もし、こんなクイズ問題が出題されたら、サイクルロードレースを知る人であれば確実に正解を導き出せるだろう。そう、答えは「ラ・フレーシュ・ワロンヌ!」。
200km走ってきて、そのすべてが激坂・ユイの壁(ミュール・ド・ユイ)に集約される。今年であれば、3回のユイ登坂を含めて11カ所の上りが設定されていたが、そのうちの10カ所は「前座」でしかない。それはときに集団を活性化させ、数人の飛び出しがあったとしても、結局は11番目の上りである登坂3回目のユイの壁で何もかもが決する。
86回目を迎えたラ・フレーシュ・ワロンヌ。日本語に訳すと「ワロンを貫く矢」。選手たちの走るルートをなぞっていくと、その名の通り矢の形になるのが大きな特徴だ。ブレニーの街をスタートし、しばしワンウェイルートを走ったのち、ユイを基点とする31.2kmの周回コースをおおよそ2周半走る。
ハイライトとなるユイの壁は、公式発表では登坂距離1.3kmで平均勾配9.6%。実際のところはフィニッシュ前1kmのフラムルージュを通過してからが“本番”で、中腹で最大勾配19%に達する。その中央部ともいえる「クロード・クリケリオンコーナー」は局所的に26%にも、29%にも達するとされる。
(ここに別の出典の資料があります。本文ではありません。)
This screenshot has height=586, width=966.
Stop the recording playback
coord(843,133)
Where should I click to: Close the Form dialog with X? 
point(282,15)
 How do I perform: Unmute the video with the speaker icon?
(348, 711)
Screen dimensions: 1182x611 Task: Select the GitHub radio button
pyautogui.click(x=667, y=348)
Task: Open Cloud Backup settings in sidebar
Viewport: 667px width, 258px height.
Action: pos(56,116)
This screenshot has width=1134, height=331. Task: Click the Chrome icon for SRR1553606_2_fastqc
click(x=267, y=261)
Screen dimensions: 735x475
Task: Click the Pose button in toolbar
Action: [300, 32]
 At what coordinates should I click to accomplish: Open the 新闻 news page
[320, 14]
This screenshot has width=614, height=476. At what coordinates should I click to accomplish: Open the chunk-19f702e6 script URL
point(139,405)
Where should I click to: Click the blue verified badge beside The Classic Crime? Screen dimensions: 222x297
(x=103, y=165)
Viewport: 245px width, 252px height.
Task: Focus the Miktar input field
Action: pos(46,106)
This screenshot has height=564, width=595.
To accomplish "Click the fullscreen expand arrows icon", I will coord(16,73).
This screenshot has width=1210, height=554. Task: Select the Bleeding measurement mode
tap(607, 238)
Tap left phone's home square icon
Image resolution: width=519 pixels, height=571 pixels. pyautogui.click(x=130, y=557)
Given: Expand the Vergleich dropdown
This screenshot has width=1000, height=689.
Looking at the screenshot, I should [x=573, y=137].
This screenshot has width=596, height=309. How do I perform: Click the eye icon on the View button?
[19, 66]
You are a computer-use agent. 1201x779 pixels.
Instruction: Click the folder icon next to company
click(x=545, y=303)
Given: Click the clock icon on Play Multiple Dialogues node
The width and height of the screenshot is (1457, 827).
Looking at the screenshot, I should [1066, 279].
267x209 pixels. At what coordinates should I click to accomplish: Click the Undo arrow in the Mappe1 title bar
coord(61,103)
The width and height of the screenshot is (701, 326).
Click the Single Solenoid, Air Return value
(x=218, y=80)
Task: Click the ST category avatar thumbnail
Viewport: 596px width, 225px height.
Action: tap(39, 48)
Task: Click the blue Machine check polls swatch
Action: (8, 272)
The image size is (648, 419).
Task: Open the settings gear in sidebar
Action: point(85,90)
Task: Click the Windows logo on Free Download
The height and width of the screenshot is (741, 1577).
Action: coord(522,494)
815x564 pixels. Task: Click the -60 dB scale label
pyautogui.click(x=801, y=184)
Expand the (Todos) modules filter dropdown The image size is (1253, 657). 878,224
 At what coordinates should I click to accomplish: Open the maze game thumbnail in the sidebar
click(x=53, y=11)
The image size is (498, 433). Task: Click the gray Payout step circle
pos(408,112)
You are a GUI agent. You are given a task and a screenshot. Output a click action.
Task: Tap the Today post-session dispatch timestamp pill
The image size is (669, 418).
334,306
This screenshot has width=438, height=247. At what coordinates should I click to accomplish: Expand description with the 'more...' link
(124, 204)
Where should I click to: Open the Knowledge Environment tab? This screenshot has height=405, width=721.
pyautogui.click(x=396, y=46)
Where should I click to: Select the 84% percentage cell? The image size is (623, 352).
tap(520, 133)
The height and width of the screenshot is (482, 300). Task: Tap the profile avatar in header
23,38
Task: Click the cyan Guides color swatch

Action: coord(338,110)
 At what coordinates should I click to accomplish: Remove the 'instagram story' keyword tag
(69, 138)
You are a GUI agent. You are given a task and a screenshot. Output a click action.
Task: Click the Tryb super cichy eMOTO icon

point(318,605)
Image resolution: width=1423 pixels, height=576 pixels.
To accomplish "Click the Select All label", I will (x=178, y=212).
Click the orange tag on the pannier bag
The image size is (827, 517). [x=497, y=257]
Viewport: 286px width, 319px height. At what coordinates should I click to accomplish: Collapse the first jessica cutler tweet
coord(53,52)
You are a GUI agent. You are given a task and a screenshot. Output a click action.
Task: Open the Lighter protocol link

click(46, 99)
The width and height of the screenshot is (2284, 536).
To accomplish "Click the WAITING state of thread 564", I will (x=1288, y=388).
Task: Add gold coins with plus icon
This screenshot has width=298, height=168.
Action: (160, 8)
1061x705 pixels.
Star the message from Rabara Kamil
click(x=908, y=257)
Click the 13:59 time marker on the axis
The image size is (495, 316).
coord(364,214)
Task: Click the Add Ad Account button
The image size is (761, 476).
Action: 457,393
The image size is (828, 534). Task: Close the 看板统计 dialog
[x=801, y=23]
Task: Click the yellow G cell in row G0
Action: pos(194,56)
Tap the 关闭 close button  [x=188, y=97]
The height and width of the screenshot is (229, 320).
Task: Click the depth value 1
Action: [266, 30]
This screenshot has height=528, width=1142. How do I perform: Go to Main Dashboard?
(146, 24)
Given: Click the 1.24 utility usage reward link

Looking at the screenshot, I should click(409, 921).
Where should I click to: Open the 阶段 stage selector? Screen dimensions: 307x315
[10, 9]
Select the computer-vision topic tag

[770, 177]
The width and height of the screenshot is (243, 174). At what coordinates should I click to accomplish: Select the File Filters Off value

例年、このコーナーの通過を合図にフィニッシュまでの激坂アタックが始まる。距離にして約400m。ここで起きる数秒のために、選手たちは集団内でのポジショニングやアタックするタイミングに気を遣うのだ。
何度も言うが、3回目のユイ登坂までは「前座」なのだ。10人が逃げ、メイン集団との差が3分15秒まで開こうとも、小説でいえばまえがきでしかない。ただ、作者はところどころでストーリーにアクセントを加えた。有力視されていた選手のうち、トーマス・ピドコック(イネオス・グレナディアーズ)が1回目のユイ登坂で遅れ、ヨナス・ヴィンゲゴー(ユンボ・ヴィスマ)も2回目のコート・ド・シュラーブで傾斜に耐えられず後方へと姿を消した。のちにディラン・トゥーンスの走りに歓喜するバーレーン・ヴィクトリアスが風を利用して集団を動かしてみたり、サイモン・カー(EFエデュケーション・イージーポスト)がアタックして逃げグループへ飛び込んでみたり、といったシーンも書き加えられた。